The senior official responsible for setting up the RHI scheme has admitted that she knew at the outset that the subsidy was higher than the cost of biomass fuel - one of the critical flaws which led to a perverse ‘burn to earn’ situation developing.
Fiona Hepper – whose seniority was such that she personally briefed the then minister, Arlene Foster, about the scheme as it was being set up and who was subsequently promoted by the civil service – is the first person involved in the creation of the scheme to state that they knew from before it launched that the tariff was higher than the cost of fuel.
However, she told the public inquiry into the scandal that she did not realise that it was a problem because she had a “narrative” in her head with she and her colleagues believing that they had expert advice from consultants who had explained that the tariff should cover other costs on top of fuel, such as paying for the boiler and ‘hassle costs’.

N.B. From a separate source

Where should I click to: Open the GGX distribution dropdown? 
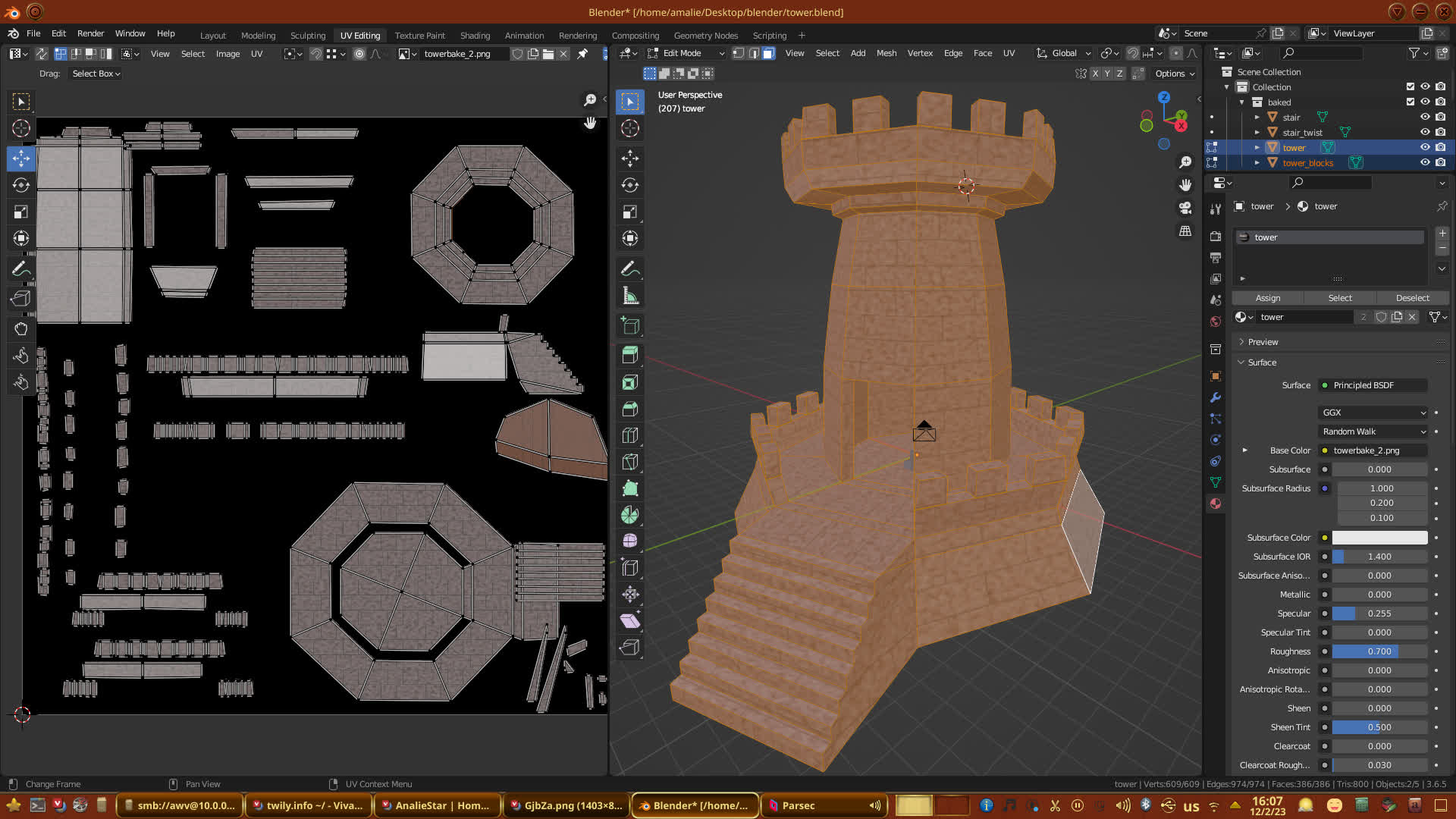click(x=1373, y=413)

During exchanges at the close of a six-hour evidence session yesterday, Ms Hepper made clear that she was aware of the subsidy being higher than the cost of fuel.
She said: “I had a narrative in my head which was accepted around the team as to how you got from the cost of the fuel to the price of the tariff.”
When asked if she or her team ought to have spotted the critical flaws in the CEPA report, she said: “I don’t know. It looks very clear now when you see the figures written down, but at the time we had a rationale for how this was put together.
“We had the expert advice from consultants that tiering was not required and there was an element of challenge to that - we went back, we asked questions - and the expert advice was consistent. So I do believe that we scrutinised as best we could and when the experts stood by their advice I think that was when we said ‘Right, that’s right’.”
Inquiry chairman Sir Patrick Coghlin interjected to say: “But you didn’t need to be an expert to see this differential. All you had to be able to do was to see that the tariff was a higher figure than the price of biomass fuel and that appears three times separately in the CEPA report; it appears in the business case within three pages. You wouldn’t need to be an expert in economics - or indeed in energy - to see that if you have a tariff that is paying more than the fuel you are using to burn to achieve that tariff there’s a problem.”
Ms Hepper replied: “The point I was making was that our rationale for how that tariff was put together....in working that through what we did was we said ‘the price of the fuel is X, you take the efficiency of the boiler into account because you pay out on heat combustion; that takes you up to 5.2p and then you add in the other elements of the tariff’. That was our logic and our thinking at the time.”
Sir Patrick replied: “I don’t understand that. Are you saying that the tariff wasn’t higher than the fuel?”
Ms Hepper said: “No, no, no. I’m saying it was higher. But what I’m saying is that in our thinking about how that came to be we took the price of the fuel, we...”
Sir Patrick interjected again to say that “any common sense person would have seen that difference and if they didn’t appreciate the significance of it they would have asked because it’s so clear in a number of documents”.
Ms Hepper said: “It is clear now, I agree.”
Sir Patrick said: “It was clear then, too.”
Ms Hepper said: “But when we were thinking of it from a different angle we worked through a logic as to how that tariff came to be.”
Inquiry panel member Dame Una O’Brien then asked: “So you did notice at the time...it’s implied in what you’re saying that you did notice there was a difference between the cost of the fuel and the tariff.”
Ms Hepper said: “We would have seen what the cost of the fuel was and we would have seen the tariff...”
Dame Una said: “So you did notice?” Ms Hepper said: “We did notice. But then we had a logic as to how you got from the price of the fuel and the other elements that had to be worked through to cover the other elements of it.
“Now I appreciate that with the benefit of hindsight and everything that had happened it is maybe very obvious now but it wasn’t at the time. It wasn’t to the team. It wasn’t to the scrutiny process and that is where we are.”
Sir Patrick said: “It doesn’t really matter if you saw how you got to the tariff or not - you may be right; there may be different ways of looking at it - but once you got the tariff which was there in the table at 5.9 and you knew that the price of the biomass was less than that, I don’t follow any explanation or justification as to why it wasn’t seen as a significant matter.”